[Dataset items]
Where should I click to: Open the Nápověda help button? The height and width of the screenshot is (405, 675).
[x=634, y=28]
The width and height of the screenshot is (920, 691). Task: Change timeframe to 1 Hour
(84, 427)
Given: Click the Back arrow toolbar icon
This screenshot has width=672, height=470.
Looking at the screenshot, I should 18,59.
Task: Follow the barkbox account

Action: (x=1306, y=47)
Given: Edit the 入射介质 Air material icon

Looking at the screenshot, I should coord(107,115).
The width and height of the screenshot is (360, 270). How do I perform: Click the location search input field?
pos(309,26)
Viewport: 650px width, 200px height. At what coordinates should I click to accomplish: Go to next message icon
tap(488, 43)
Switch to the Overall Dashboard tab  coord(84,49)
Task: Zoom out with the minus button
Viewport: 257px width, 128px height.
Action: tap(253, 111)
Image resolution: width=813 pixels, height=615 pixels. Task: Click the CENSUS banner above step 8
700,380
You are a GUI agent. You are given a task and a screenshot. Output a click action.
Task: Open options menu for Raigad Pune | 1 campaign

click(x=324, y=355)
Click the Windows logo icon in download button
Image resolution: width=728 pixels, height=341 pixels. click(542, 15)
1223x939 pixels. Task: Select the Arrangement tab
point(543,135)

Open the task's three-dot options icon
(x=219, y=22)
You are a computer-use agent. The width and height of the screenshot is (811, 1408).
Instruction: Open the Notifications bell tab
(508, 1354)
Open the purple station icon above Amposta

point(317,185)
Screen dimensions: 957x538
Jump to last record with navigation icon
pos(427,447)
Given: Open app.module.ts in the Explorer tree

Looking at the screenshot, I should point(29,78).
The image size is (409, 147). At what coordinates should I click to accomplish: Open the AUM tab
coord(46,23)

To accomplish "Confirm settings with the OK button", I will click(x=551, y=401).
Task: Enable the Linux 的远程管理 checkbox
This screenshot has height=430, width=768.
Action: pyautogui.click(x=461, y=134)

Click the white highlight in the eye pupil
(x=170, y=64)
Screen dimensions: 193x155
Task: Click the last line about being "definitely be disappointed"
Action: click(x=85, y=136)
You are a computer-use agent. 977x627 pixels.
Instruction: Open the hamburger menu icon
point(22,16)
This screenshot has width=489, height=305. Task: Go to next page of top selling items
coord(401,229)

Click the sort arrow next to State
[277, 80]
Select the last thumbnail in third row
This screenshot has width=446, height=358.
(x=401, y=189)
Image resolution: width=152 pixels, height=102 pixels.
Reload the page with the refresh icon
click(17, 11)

_TASK STATEMENT_
From the records above, pull every line that has the string "agent" and copy it.

_EXERCISE RESPONSE_
You are a GUI agent. You are given a task and a screenshot. Output a click action.
You are a computer-use agent. The width and height of the screenshot is (811, 1408).
You are a computer-use agent. 977x627 pixels.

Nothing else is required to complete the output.